In die Geschichte Kurdistans eingegangen

Kav sagt, dass eine Gruppe von Menschen, die das Konzept der Folter, der Verfolgung, der Zerstörung und der Entpersönlichung in einer finsteren Zeit verhindern wollte, ihre eigenen Körper als Waffe einsetzten: „Sie zeigten einen großen Willen, als sie stundenlang, tagelang, Stück für Stück dahinschmolzen. In einem solchen Umfeld sind Folter, Hunger und Grausamkeit extrem, es gibt unbeschreibliche Praktiken. Einige kapitulierten und übten Verrat. In dieser Situation stellte sich eine Handvoll Menschen hin und sagte: ,Wir werden nicht kapitulieren, wir werden nicht verraten.' Das zeugte von einem einen großen Willen. Damals konnte niemand diese Worte sagen. Nur Hayri Durmuş und Kemal Pir und eine Handvoll Menschen, die sich um sie herum versammelt hatten, waren dazu in der Lage. Dafür sind sie in die Geschichte eingegangen. Es bedarf auch eines besonderen Willens, um eine solche Aktion zum Abschluss zu bringen. Während des Todesfastens wurden alle Arten von Folterungen fortgesetzt. Sie sollten zur Kapitulation gezwungen werden und leisteten großen Widerstand. So verhinderten sie weitere Folter im Gefängnis von Diyarbakır und brachten das Konzept der Vernichtung zu Fall. Sie haben ihre Namen in goldenen Lettern in die Geschichte Kurdistans geschrieben."

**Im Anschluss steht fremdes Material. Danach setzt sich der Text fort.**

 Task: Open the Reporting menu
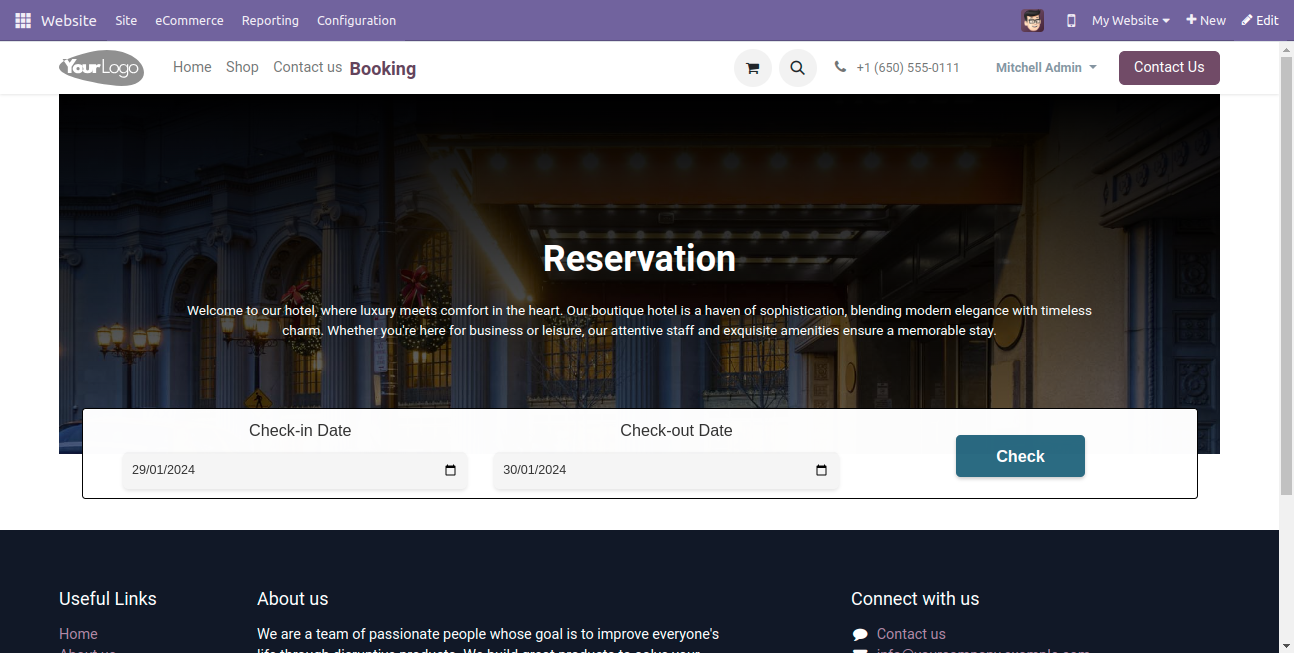270,20
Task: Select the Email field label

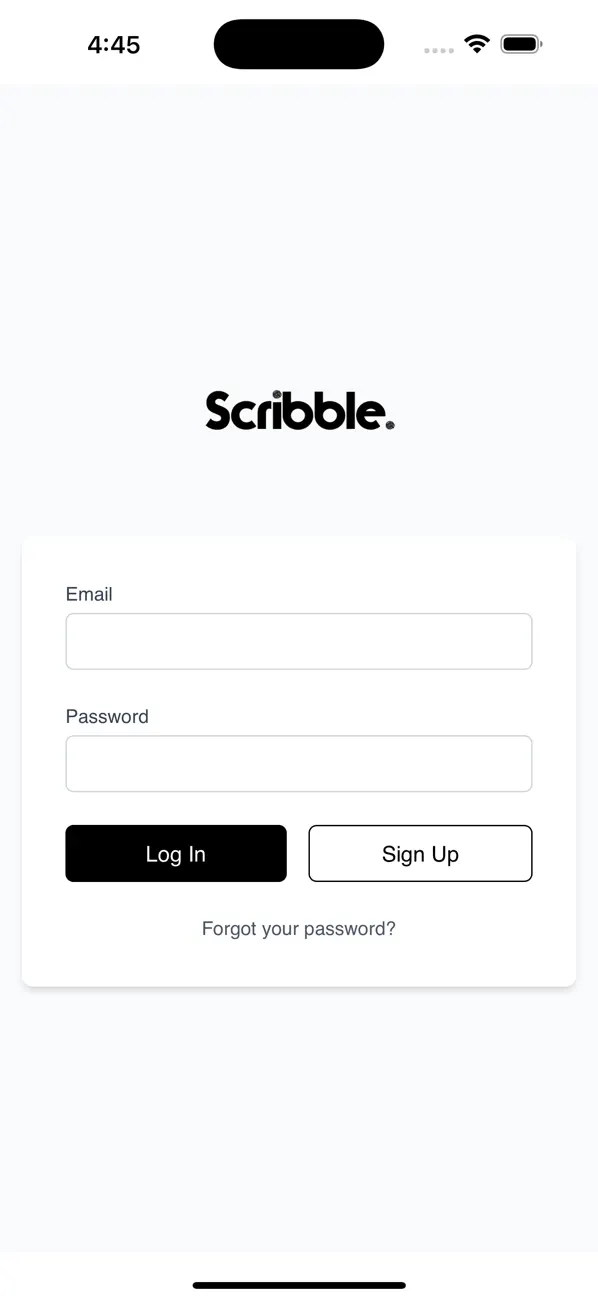Action: (89, 594)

Fuat Kav ist politischer Aktivist, Journalist und Autor. Er wurde 1959 in Riha (tr. Urfa) geboren und engagierte sich ab 1976 für die Rechte der Kurdinnen und Kurden in der Türkei. Nach dem Militärputsch 1980 verbrachte er 20 Jahre in türkischen Gefängnissen, davon acht Jahre im berüchtigten Gefängnis von Diyarbakır, der „Hölle von Amed“. Er beteiligte sich am Widerstand und erfuhr dort unfassbare Formen der Grausamkeit. Sein lebendiges Gedächtnis ist eine der wenigen Quellen der verschwiegenen Geschichten, die sich hinter den Mauern türkischer Gefängnisse abspielten. Seine Memoiren erschienen 2011 in der Novelle „Mavi Ring“. Das Buch ist seit dem Verbot des Neusser Mezopotamien-Verlags durch das Bundesinnenministerium nicht mehr erhältlich. Fuat Kav lebt heute im Exil in Europa.

An dem Hungerstreik in Amed nahmen auch die weiblichen Gefangenen um die PKK-Mitbegründerin Sakine Cansız teil. Wie Fuat Kav ausführt, waren die Kommunikationsmöglichkeiten innerhalb des Gefängnisses beschränkt. Der Kontakt zwischen den Zellen und den Trakten für Frauen und Männer wurde durch Hungerstreiks erkämpft. Über den Gefängniswiderstand aus Frauenperspektive berichtet Sakine Cansız im zweiten Band ihrer dreiteiligen Biographie „Mein ganzes Leben war eine Kampf“. Sakine Cansız ist 2013 vom türkischen Geheimdienst in Paris ermordet worden.